- **Action item**: Transcribe nothing except the lines below that run from the one with "The image size is (808, 470)." to the one with "Task: Click the fifth star in the rating", ends included, and do not copy any picture.

* * *

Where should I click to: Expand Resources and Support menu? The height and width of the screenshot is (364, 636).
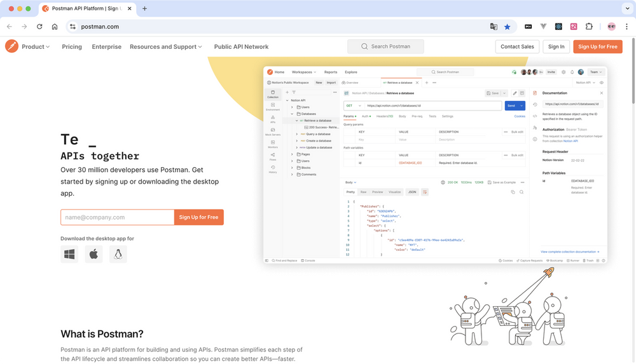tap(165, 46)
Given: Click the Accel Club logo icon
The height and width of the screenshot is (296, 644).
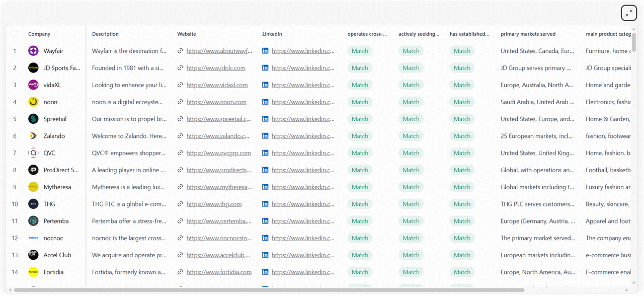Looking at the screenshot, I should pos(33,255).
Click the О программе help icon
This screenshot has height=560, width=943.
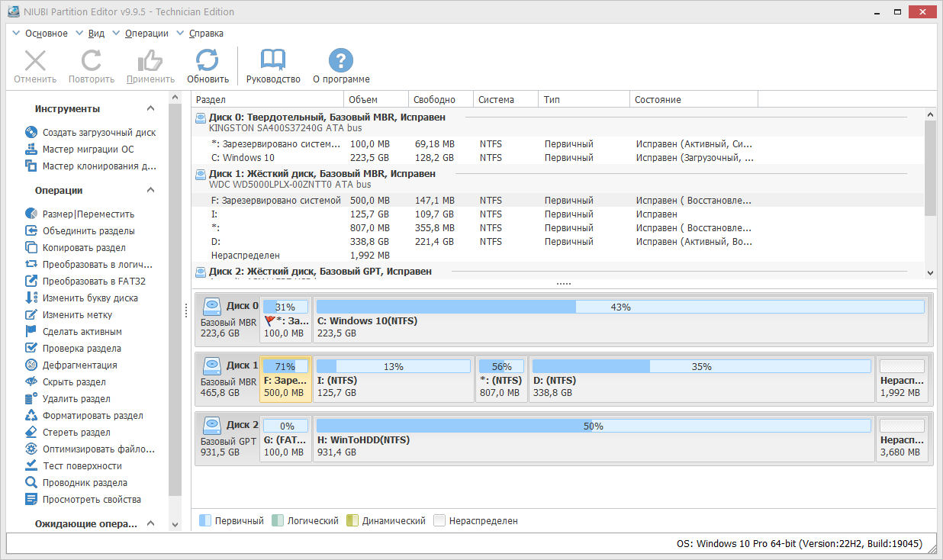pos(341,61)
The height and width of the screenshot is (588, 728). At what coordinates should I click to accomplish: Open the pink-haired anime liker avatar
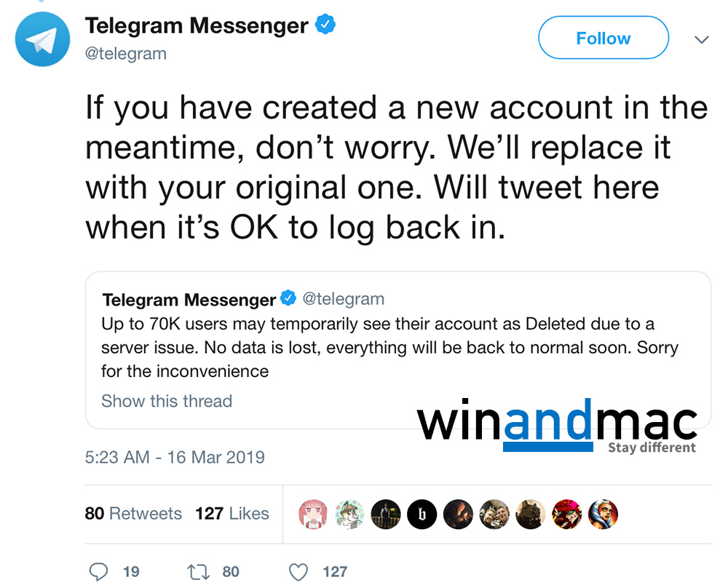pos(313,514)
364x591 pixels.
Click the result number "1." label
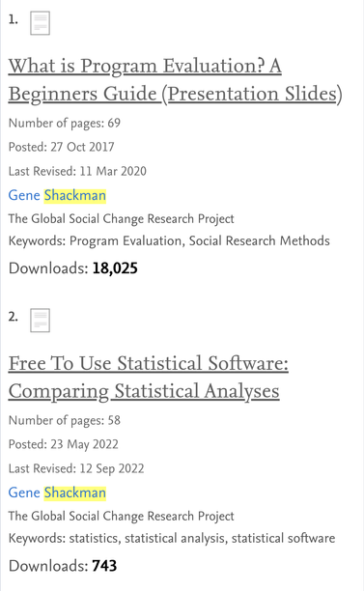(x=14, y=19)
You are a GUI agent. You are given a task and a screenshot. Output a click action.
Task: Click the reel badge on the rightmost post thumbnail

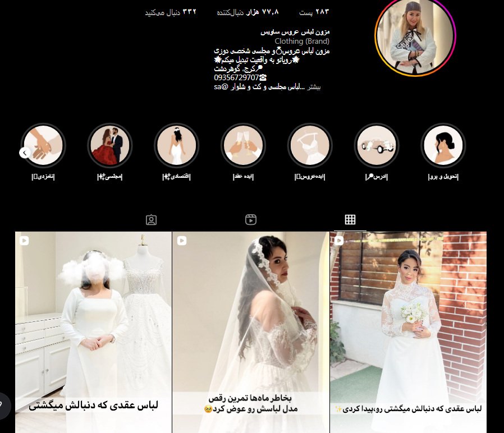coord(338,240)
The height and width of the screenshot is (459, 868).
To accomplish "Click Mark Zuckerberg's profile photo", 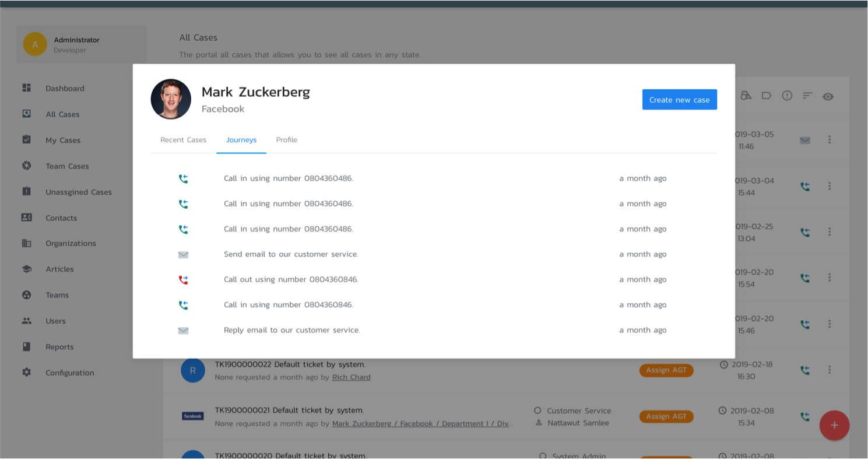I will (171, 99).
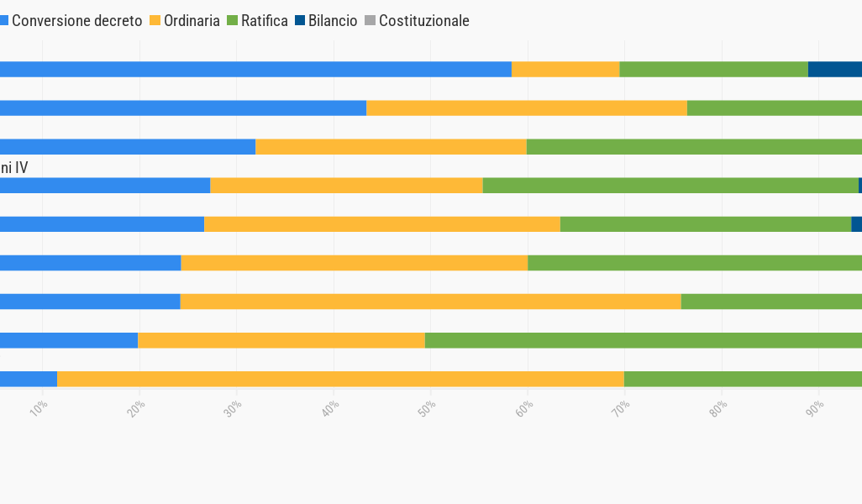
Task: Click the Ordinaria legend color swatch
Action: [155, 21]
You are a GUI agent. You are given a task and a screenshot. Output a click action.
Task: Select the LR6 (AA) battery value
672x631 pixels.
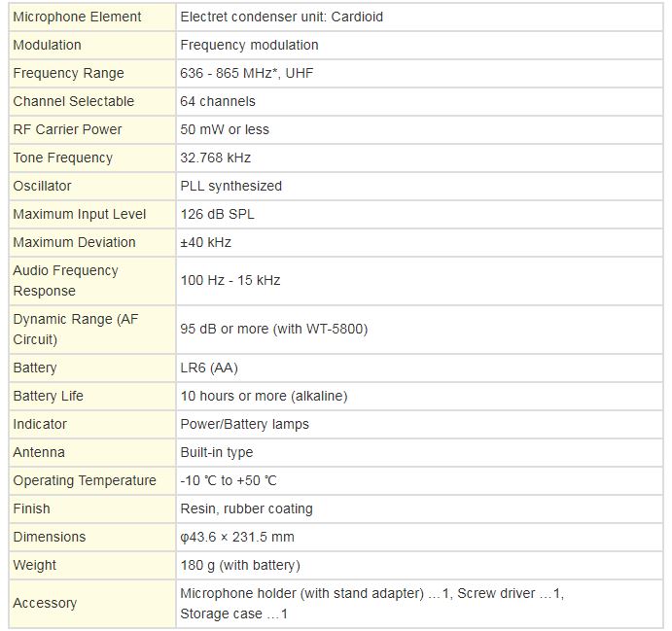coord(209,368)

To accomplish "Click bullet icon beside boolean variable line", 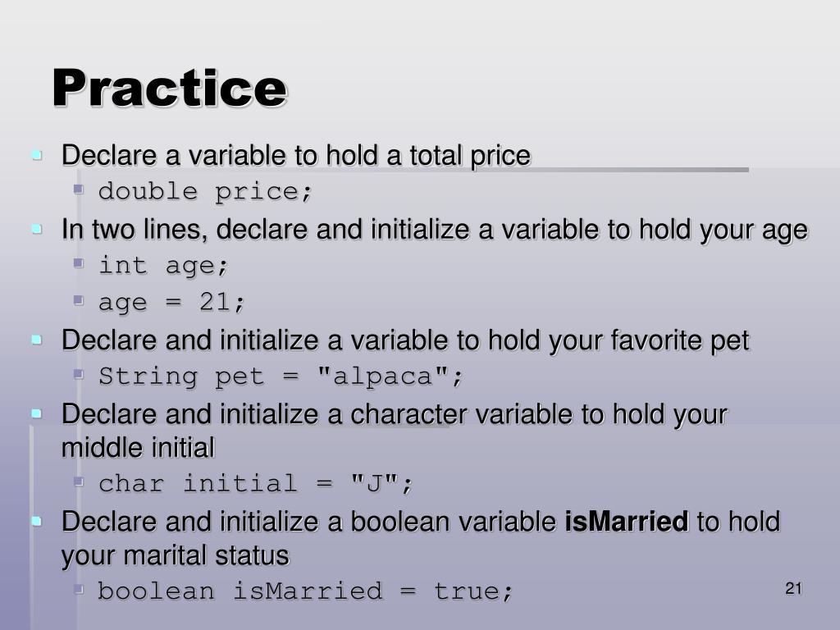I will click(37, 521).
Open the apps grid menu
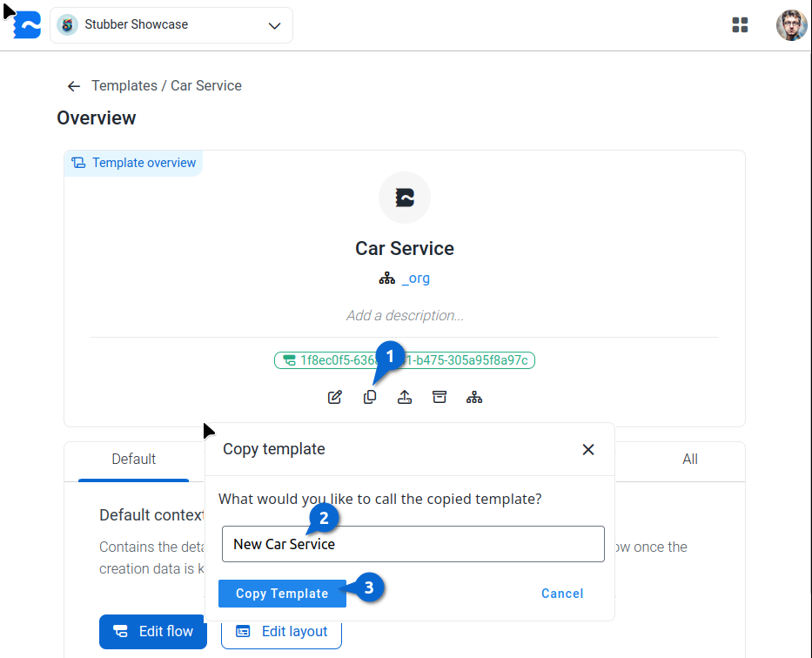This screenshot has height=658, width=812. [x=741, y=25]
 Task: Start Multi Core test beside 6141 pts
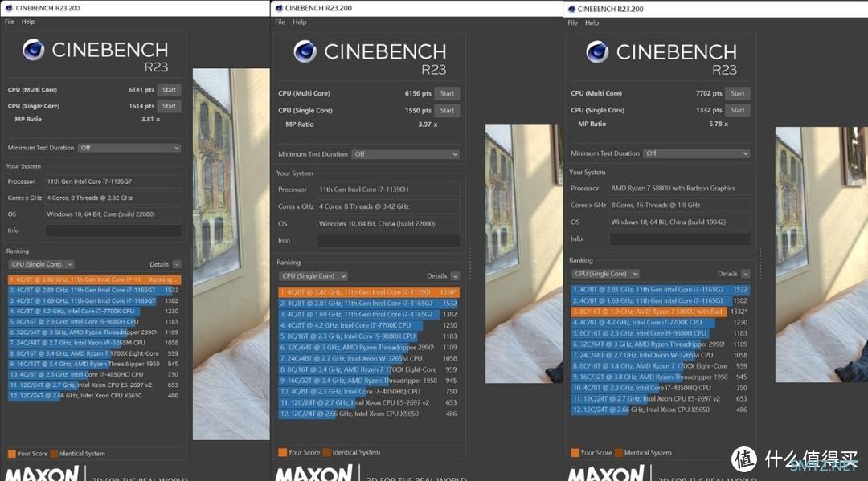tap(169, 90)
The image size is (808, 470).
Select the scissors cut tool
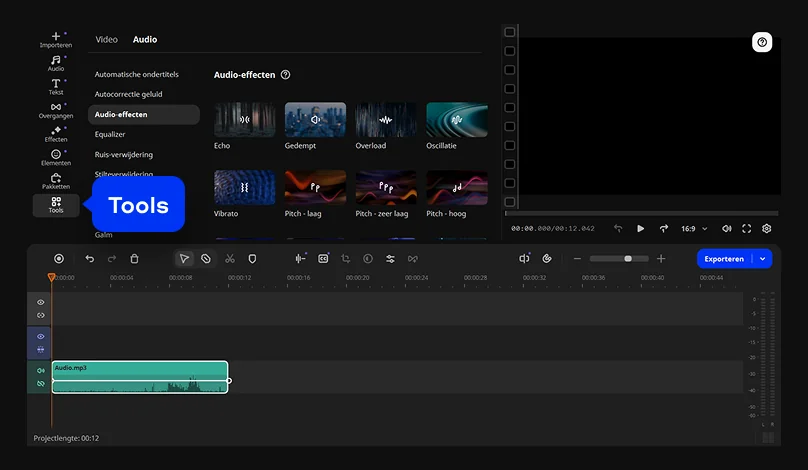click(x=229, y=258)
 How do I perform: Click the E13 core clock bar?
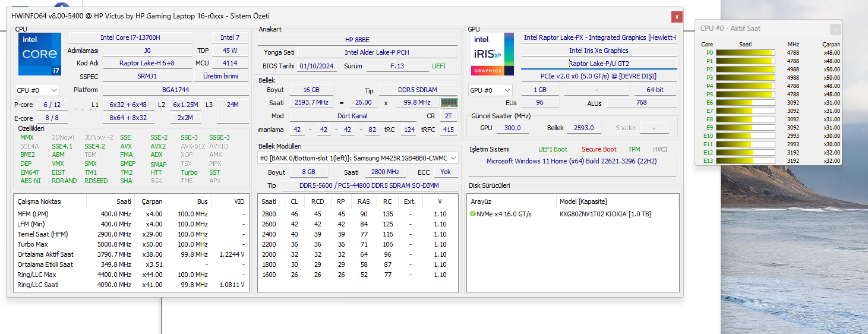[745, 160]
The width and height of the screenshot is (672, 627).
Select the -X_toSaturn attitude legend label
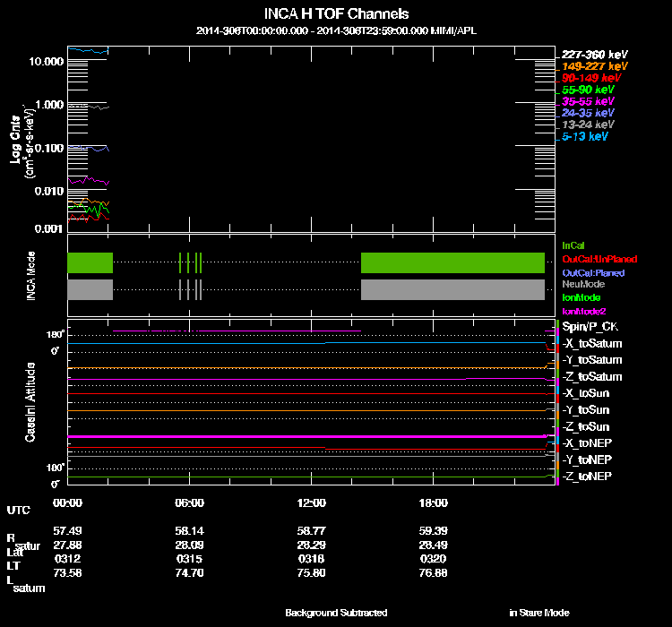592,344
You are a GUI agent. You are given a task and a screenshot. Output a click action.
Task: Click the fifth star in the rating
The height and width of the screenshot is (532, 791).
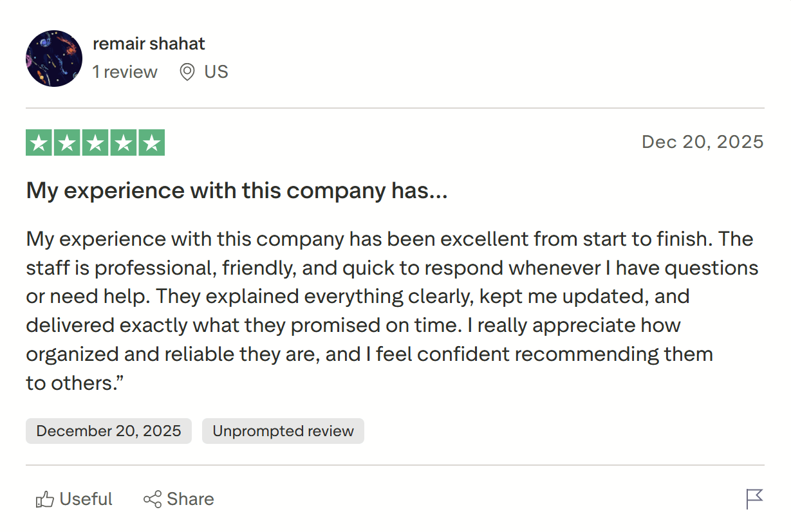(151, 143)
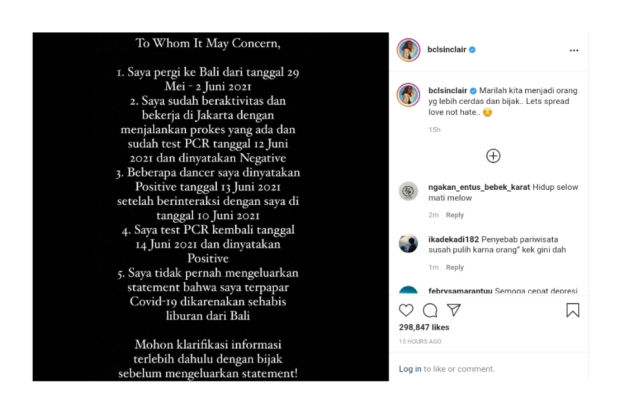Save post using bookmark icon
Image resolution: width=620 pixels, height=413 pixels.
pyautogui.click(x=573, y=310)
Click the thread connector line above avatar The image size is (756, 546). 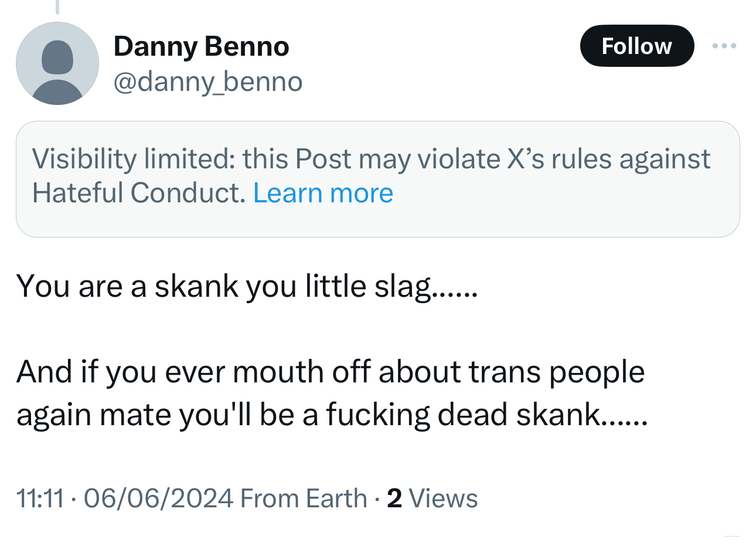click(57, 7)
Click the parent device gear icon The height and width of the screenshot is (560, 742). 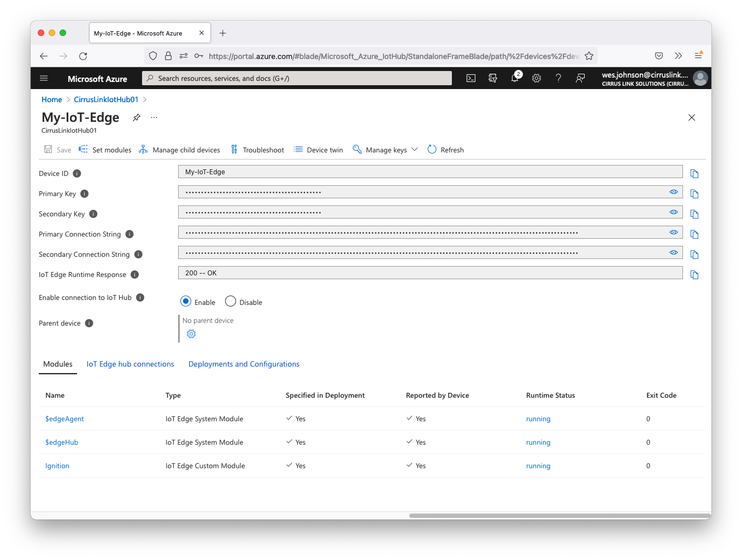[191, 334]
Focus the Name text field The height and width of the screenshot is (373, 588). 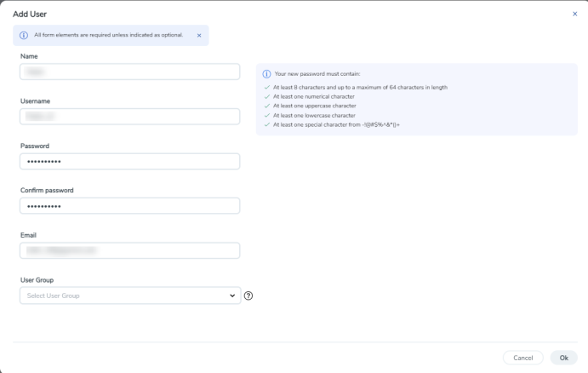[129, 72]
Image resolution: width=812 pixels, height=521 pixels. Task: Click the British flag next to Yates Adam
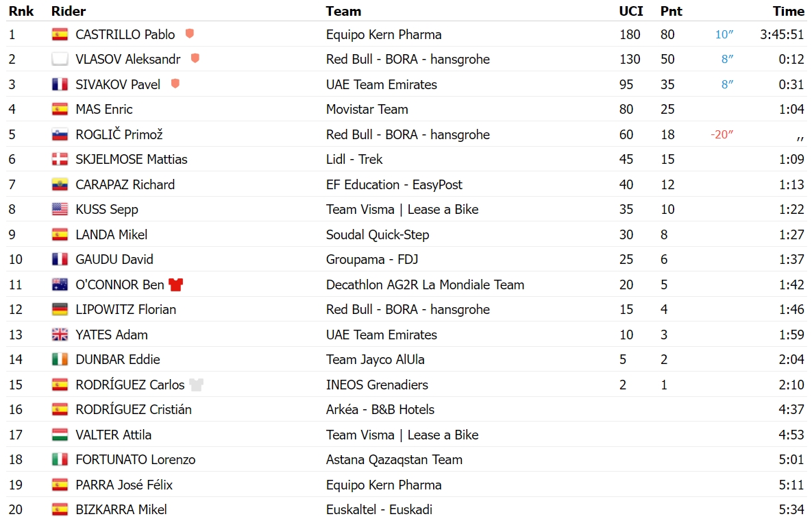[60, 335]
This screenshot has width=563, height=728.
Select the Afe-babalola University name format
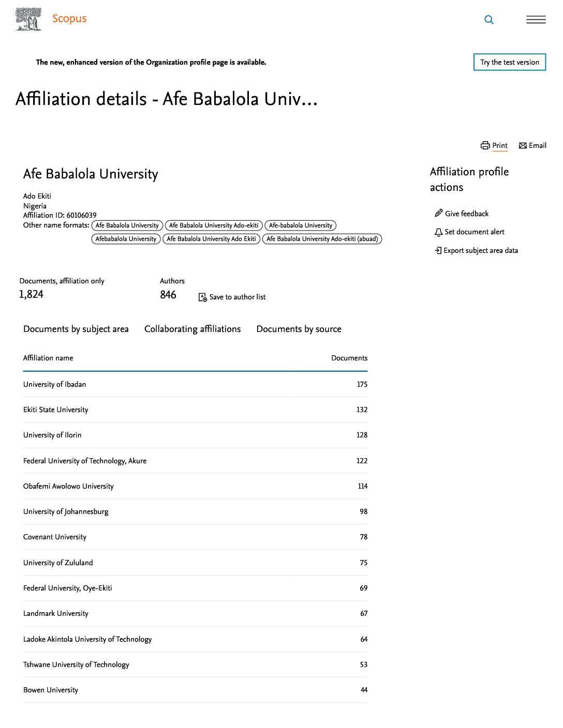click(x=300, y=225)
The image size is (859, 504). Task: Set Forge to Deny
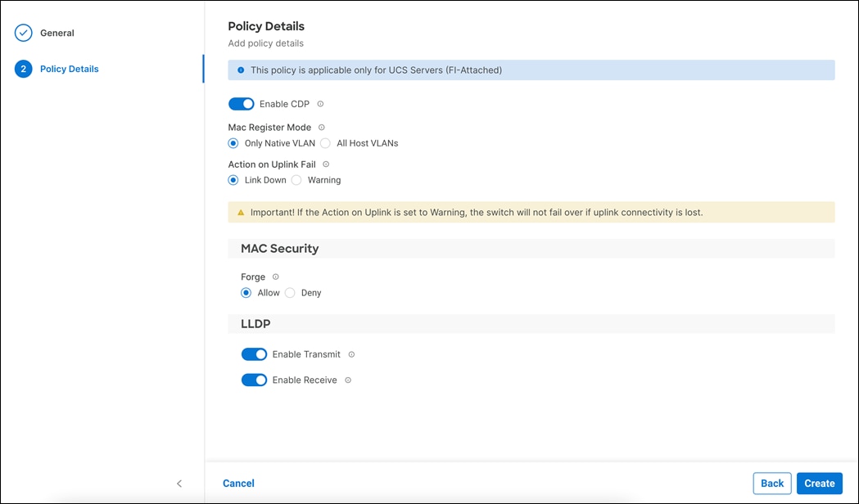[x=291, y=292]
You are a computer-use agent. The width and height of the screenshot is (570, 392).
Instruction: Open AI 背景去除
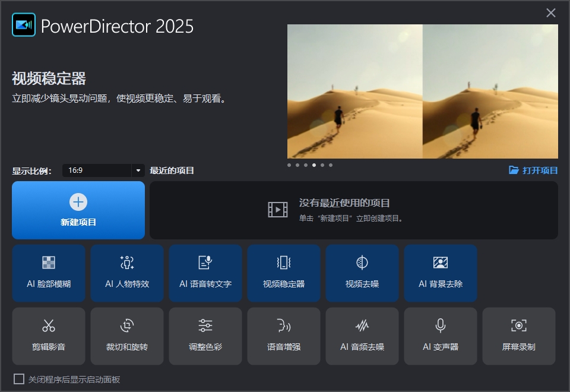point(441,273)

* * *

- **Written answer**:
The image size is (808, 470).
Select the scissors cut tool
click(x=229, y=258)
 How do I perform: Click the E13 core clock bar?
[745, 160]
The width and height of the screenshot is (672, 627).
Select the -X_toSaturn attitude legend label
592,344
You are a GUI agent. You are given a task and a screenshot. Output a click action.
Task: Click the fifth star in the rating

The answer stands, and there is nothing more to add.